Wednesday, June 26, 2013

Heartburn

Her teenage son enters, hefting a dufflebag. 

"Bye, Ma, I'm heading to yeshiva." 

She continues to tap away on her iPhone. 

"Ma, I'm leaving." 

She doesn't look up. 

"Ma? Off to yeshiva." 

"Uh-huh." She can't spare a glance away from the device. Seated at her kitchen table she continues to text, not seeing what I'm seeing.

That hurt boy later mouths off to me at a simcha, and I don't let him get away with it. But I am not surprised. 

As Barbara Fredrickson observes in her article, "Your Phone vs. Your Heart"
Most of us are well aware of the convenience that instant electronic access provides. Less has been said about the costs. 
The irony is that while technology allows unprecedented convenience for connectivity, we are connecting less than ever before (typing "lol" for a re-sent joke does not count as "connecting," by the way).
Plasticity, the propensity to be shaped by experience, isn’t limited to the brain. You already know that when you lead a sedentary life, your muscles atrophy to diminish your physical strength. What you may not know is that your habits of social connection also leave their own physical imprint on you.
How much time do you typically spend with others? And when you do, how connected and attuned to them do you feel? Your answers to these simple questions may well reveal your biological capacity to connect. 
When Elizabeth Bennet takes Darcy to task for his ill-manners, he replies stiffly that he doesn't have that ability that others do for easy conversation and association. Elizabeth retorts, following her barely adequate playing of the piano, that her lack is due to insufficient practice. 
Ignoring those who are physically present in consideration for the phantom chirping of a phone is not just bad behavior, but it also reinforces taciturnity.
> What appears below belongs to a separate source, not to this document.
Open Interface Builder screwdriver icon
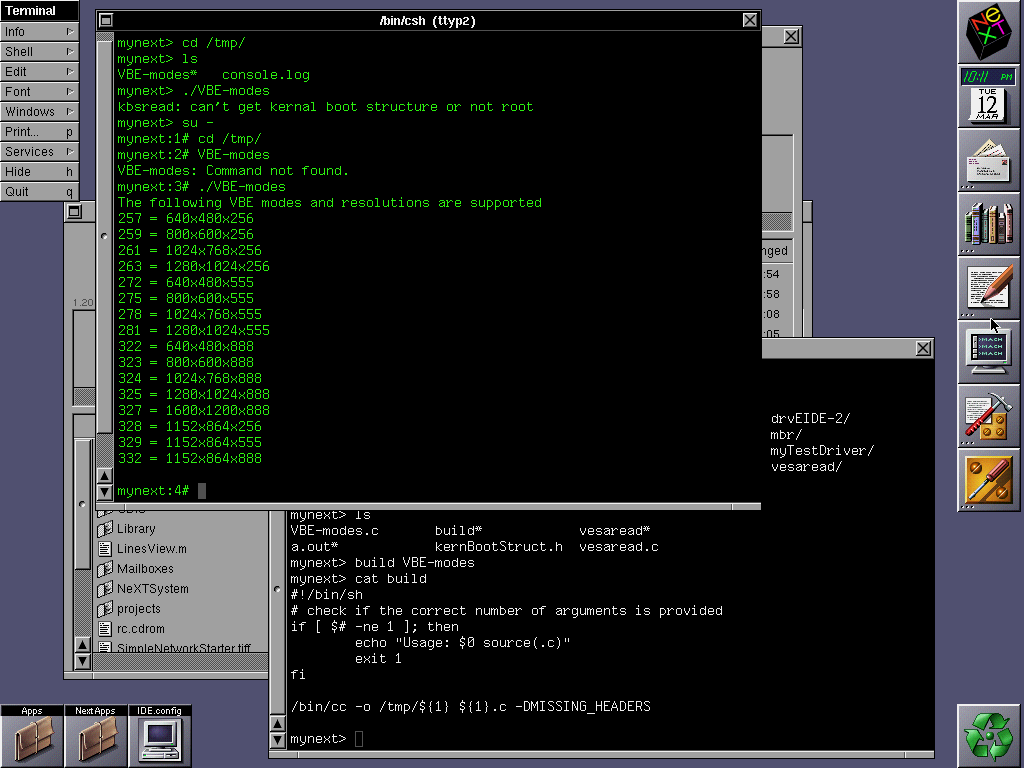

Following some scientific jargon, Fredrickson explains that being able to relate to others is vital to other factors of bodily health. 
Beyond these health effects, the behavioral neuroscientist Stephen Porges has shown that vagal tone is central to things like facial expressivity and the ability to tune in to the frequency of the human voice. By increasing people’s vagal tone, we increase their capacity for connection, friendship and empathy.
In short, the more attuned to others you become, the healthier you become, and vice versa. This mutual influence also explains how a lack of positive social contact diminishes people. Your heart’s capacity for friendship also obeys the biological law of “use it or lose it.” If you don’t regularly exercise your ability to connect face to face, you’ll eventually find yourself lacking some of the basic biological capacity to do so.
Children, young, vibrant, and impressionable, require constant parental attention, nowadays more than ever before. 
Being repeatedly brushed aside for a cold piece of ringing plastic leaves a mark. Not a pleasant one. 
When you share a smile or laugh with someone face to face, a discernible synchrony emerges between you, as your gestures and biochemistries, even your respective neural firings, come to mirror each other. It’s micro-moments like these, in which a wave of good feeling rolls through two brains and bodies at once, that build your capacity to empathize as well as to improve your health.  

4 comments:

  1. Wow. That is really, really unusual, I think. That a woman old enough to have a son going off to yeshiva (let's say, about mid to late 30's) is so "teen-like" that she is more engrossed in her iPhone than her son. Interesting. Not typical of that age group.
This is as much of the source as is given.